Le tribunal des CETC comporte deux degrés de juridiction : la Chambre de première instance et la Chambre de la Cour suprême. La première comprend 5 juges : 3 Cambodgiens et 2 internationaux. La seconde est composée de 7 juges : 4 natifs du pays et 3 étrangers.
Toutes les décisions seront rendues par les juges. Les jugements de la Chambre de première instance sont susceptibles d’appel devant la Chambre de la Cour suprême, qui est la juridiction la plus élevée. Les arrêts de la Cour suprême ne seront, eux, pas susceptibles d’appel.
A l’heure actuelle, cinq personnes, suspectées d’être des « responsables majeurs » sont mises en examen par les CETC.
Kaing Guek Eav, alias Duch. Directeur de S-21, est accusé pour crimes contre l’humanité.
Son instruction est en cours.
Viendra ensuite le tour de Nuon Chea. Président de l’assemblée nationale du Kampuchéa Démocratique, il sera jugé pour crimes contre l’humanité et crimes de guerre.

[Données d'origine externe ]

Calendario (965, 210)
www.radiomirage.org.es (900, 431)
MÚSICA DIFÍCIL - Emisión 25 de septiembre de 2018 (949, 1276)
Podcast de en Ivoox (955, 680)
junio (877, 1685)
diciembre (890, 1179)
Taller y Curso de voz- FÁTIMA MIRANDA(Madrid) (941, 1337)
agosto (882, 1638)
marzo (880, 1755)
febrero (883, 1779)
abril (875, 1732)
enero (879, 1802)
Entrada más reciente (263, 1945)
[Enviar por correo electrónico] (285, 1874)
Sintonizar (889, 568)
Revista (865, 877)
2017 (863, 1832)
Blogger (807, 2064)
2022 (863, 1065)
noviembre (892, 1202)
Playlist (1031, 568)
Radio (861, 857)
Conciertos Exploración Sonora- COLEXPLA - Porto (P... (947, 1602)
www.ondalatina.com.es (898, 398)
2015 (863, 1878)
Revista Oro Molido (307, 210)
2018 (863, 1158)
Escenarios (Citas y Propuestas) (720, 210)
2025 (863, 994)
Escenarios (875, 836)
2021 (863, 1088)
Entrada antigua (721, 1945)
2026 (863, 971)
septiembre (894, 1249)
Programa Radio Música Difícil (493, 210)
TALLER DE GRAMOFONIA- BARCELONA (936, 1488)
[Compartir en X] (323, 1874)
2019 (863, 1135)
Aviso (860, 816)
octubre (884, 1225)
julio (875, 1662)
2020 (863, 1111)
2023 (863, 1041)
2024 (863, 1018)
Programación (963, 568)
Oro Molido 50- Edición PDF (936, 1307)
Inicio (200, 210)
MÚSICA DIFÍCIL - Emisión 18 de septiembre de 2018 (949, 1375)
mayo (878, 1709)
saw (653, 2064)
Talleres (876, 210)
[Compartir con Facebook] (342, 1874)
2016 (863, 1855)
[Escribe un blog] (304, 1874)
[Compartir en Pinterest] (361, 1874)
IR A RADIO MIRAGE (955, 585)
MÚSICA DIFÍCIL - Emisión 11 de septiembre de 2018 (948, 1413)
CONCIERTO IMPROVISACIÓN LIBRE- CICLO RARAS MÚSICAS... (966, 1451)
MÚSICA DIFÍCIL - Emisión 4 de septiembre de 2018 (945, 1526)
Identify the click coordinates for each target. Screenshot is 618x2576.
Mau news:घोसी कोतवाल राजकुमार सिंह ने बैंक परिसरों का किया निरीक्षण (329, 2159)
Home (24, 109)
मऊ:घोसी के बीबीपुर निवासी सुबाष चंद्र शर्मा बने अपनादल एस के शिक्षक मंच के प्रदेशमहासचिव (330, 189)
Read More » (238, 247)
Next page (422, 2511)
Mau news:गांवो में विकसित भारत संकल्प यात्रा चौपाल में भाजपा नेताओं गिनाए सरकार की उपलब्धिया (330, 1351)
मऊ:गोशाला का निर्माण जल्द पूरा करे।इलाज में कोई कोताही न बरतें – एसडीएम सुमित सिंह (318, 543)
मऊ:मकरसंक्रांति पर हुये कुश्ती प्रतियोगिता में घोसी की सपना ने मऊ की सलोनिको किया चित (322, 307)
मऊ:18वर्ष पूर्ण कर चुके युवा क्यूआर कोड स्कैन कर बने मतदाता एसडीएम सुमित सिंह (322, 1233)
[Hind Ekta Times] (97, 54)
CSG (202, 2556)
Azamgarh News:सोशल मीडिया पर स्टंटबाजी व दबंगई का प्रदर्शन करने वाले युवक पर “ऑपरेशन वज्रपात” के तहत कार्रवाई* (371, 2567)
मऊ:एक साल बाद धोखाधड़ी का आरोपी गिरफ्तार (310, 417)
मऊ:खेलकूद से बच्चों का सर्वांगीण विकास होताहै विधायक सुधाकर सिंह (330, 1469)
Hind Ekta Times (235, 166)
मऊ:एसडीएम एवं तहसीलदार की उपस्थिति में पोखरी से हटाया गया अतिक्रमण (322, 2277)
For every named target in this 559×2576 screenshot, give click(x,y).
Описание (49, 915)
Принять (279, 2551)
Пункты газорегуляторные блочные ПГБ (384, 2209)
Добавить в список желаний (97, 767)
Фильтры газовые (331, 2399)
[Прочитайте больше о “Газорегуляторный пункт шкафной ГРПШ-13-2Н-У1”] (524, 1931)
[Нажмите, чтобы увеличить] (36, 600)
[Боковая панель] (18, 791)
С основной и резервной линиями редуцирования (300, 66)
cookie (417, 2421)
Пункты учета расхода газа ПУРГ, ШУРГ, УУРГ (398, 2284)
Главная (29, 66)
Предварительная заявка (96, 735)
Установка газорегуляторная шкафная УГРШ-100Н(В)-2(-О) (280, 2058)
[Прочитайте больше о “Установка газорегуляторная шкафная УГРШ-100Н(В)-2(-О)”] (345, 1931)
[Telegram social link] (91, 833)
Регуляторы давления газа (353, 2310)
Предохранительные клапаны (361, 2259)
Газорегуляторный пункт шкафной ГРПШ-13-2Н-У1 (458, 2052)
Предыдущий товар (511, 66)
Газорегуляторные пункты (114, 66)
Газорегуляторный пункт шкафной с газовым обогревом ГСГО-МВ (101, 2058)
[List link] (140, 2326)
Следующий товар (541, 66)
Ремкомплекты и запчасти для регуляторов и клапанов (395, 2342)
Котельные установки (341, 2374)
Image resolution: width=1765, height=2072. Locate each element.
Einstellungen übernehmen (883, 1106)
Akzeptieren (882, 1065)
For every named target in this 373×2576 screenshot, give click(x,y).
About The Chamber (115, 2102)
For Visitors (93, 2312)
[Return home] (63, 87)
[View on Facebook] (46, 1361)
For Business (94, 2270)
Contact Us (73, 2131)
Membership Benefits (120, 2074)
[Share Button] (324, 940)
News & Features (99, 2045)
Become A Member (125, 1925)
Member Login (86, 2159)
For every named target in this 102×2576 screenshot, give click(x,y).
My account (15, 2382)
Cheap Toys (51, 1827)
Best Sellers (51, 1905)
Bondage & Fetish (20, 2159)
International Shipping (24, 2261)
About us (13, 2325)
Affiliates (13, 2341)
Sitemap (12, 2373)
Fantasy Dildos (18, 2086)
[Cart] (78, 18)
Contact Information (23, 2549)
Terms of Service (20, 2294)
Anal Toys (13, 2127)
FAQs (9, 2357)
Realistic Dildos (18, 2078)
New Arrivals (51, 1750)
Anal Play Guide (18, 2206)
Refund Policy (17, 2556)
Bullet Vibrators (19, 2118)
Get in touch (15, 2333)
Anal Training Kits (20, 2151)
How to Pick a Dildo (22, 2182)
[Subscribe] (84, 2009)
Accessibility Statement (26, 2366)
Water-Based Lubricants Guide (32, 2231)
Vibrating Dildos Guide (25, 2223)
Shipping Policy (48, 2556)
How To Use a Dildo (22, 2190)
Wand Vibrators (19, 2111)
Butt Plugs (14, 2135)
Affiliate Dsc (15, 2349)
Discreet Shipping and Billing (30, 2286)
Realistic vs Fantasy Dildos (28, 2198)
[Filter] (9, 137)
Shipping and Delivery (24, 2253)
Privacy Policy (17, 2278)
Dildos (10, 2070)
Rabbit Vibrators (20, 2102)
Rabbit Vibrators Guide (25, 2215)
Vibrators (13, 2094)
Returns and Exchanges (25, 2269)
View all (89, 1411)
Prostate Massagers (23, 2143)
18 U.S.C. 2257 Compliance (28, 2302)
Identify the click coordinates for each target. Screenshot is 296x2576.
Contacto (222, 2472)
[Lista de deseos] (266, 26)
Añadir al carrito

Le troisième, Ieng Sary, est l’ancien ministre des affaires étrangères du Kampuchéa Démocratique, également accusé de crimes contre l’humanité et crimes de guerre.
Son épouse, Ieng Thirith est également sur le banc des accusés. Ministre des affaires sociales du Kampuchéa démocratique, elle sera poursuivie pour crimes contre l’humanité.
Le dernier accusé en date est Khieu Samphan, chef d’État du Kampuchéa Démocratique, accusé pour les mêmes faits.




A l’heure de la justice


Trente ans après la chute du régime, un tribunal solide est enfin sur pied. La justice peut faire son travail, au nom des millions de victimes du régime le plus terrible qu’ait connu le Cambodge. Créé dans une vision de réconciliation nationale, le tribunal khmer rouge ne saurait être parfait. Etant le fruit de compromis et d’accords politiques, il est d’ores et déjà critiqué pour ses nombreux retards, ses problèmes de financement ainsi que pour des scandales de corruption au sein du personnel.
Le tribunal n’est pas parfait, il reste néanmoins la seule issue possible pour qu’un jugement soit rendu et pour que la voix des victimes soit enfin entendue.
A l’heure actuelle, seuls cinq accusés sont sur le banc. La liste se rallongera peut être, de nombreux cadres khmers rouges étant encore en vie et connus des autorités.
Reste à savoir si on laissera la justice faire son travail. Ou bien si c’est le temps qui s’en chargera à sa place.